= TASK ITEM =
Set down, exactly as written, the line containing "Open Cortana from the taskbar" and all the lines that follow it to the end of the entries below, omitting every picture.

Data excerpts:
********************

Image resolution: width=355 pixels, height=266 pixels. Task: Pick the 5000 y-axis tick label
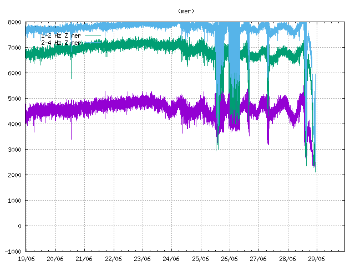tap(14, 99)
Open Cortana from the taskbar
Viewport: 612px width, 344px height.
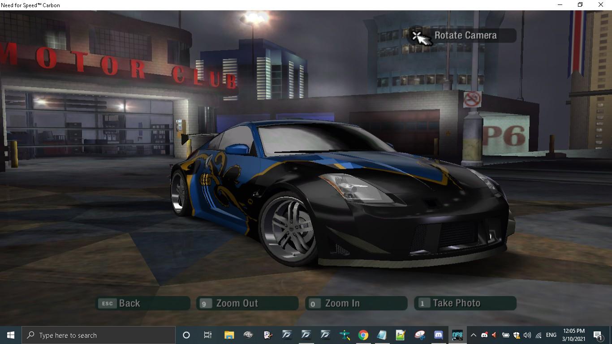point(186,335)
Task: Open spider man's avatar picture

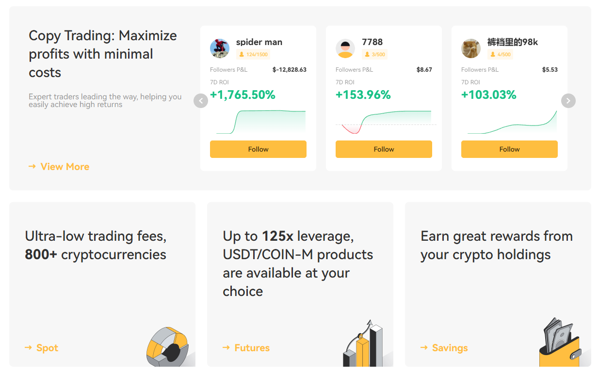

********************

= ANSWER TO THIS PROBLEM =
Open Cortana from the taskbar
Viewport: 612px width, 344px height.
point(186,335)
Task: Open spider man's avatar picture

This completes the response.